## [EXERCISE BRIEF]
The range runs from the line containing "Screen dimensions: 640x428" to the last line of the entries. Restate those lines word for word, without the pictures.

## [THE DATA]
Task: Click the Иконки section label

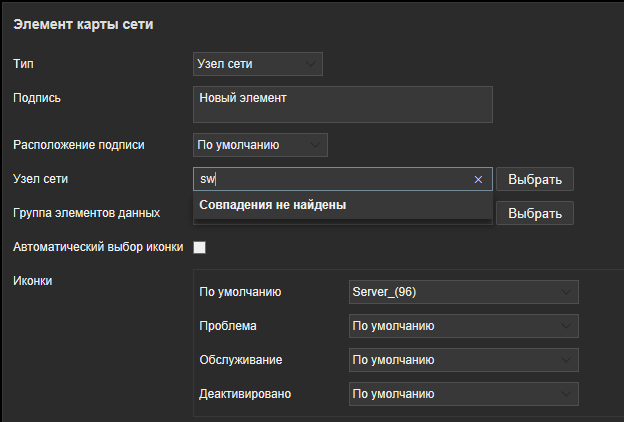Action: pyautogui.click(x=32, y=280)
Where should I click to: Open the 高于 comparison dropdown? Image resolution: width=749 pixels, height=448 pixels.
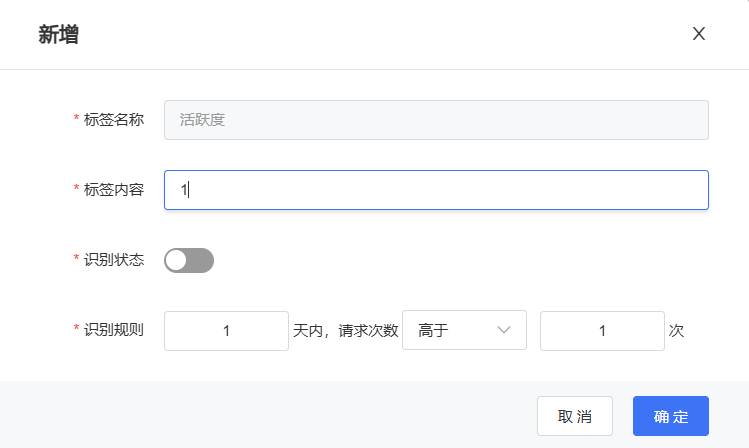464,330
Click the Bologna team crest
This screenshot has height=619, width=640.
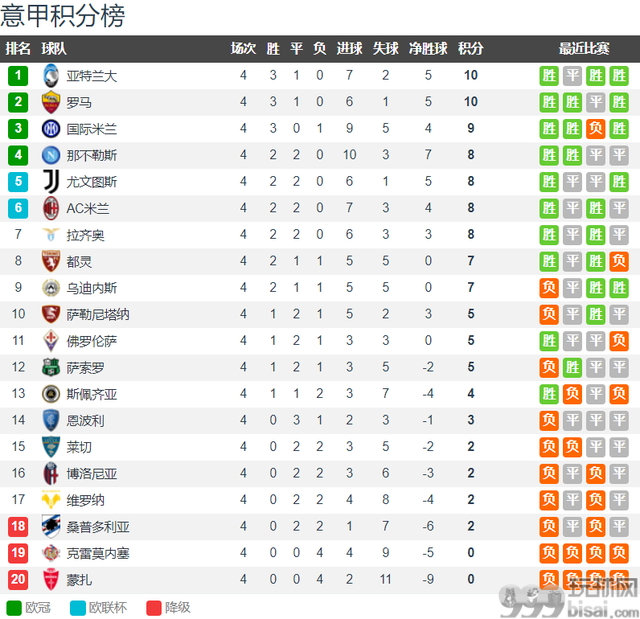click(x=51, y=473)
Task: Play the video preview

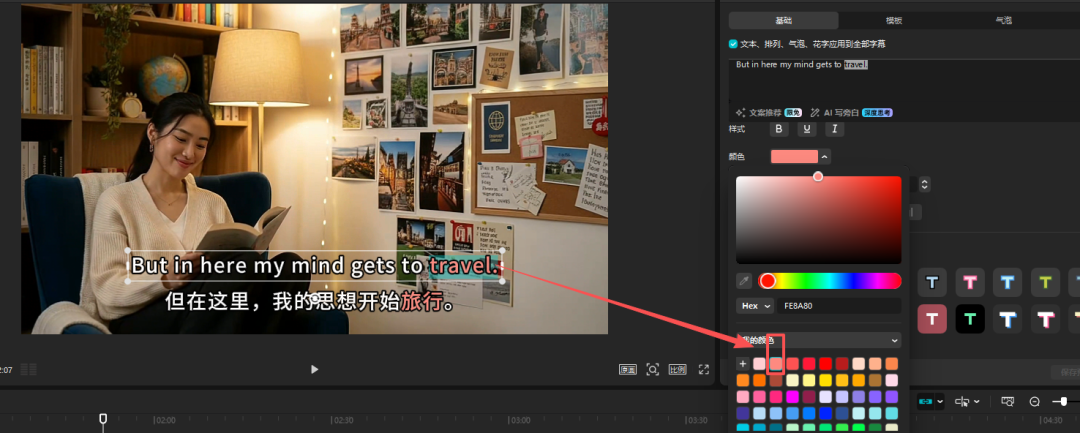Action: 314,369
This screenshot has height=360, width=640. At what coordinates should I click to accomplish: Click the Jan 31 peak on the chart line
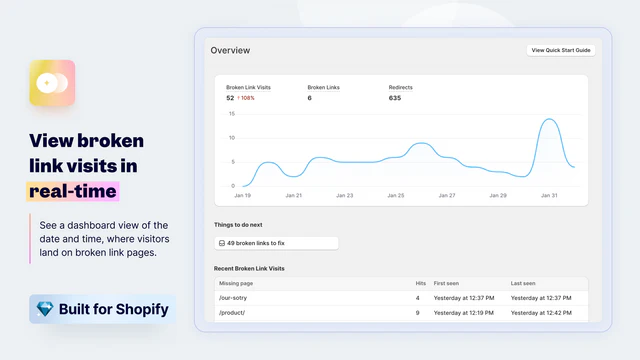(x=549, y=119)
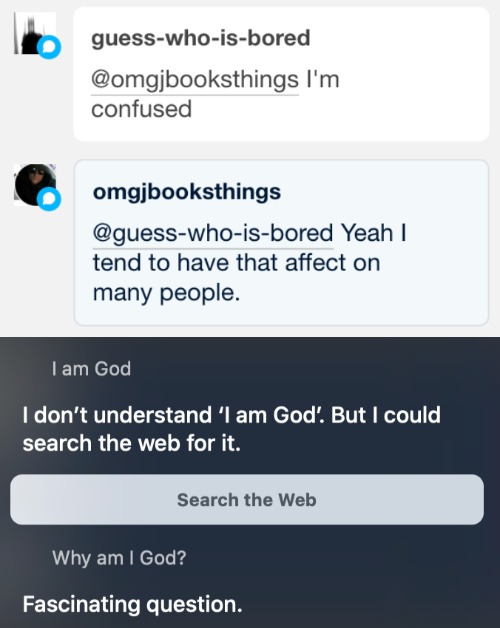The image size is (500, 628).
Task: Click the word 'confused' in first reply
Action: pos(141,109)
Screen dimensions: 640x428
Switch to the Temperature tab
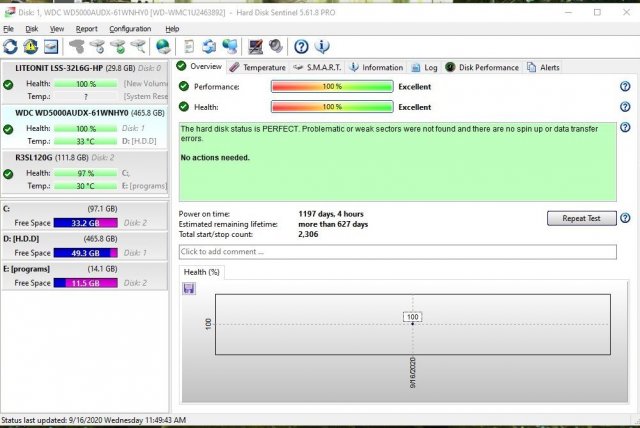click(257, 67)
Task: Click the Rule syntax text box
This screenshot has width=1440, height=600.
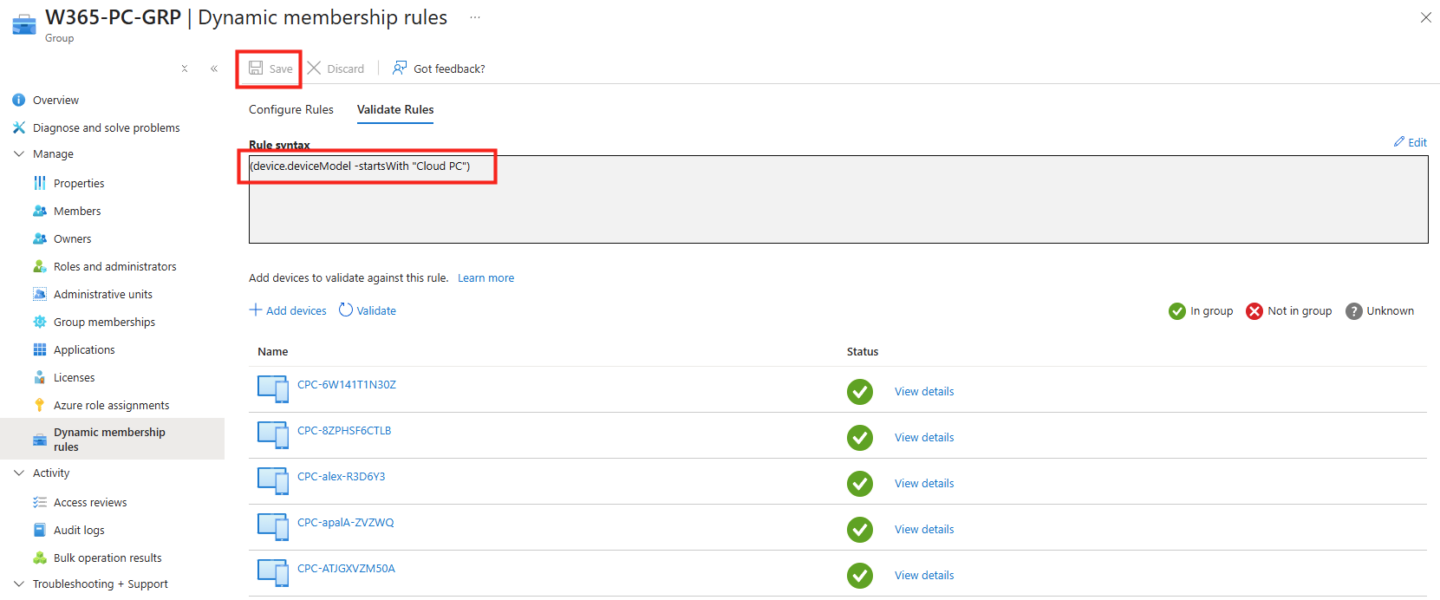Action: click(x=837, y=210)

## [FINISHED EXERCISE]
Screen dimensions: 640x428
Switch to the Temperature tab
click(257, 67)
Task: Click the Rule syntax text box
This screenshot has width=1440, height=600.
Action: click(x=837, y=210)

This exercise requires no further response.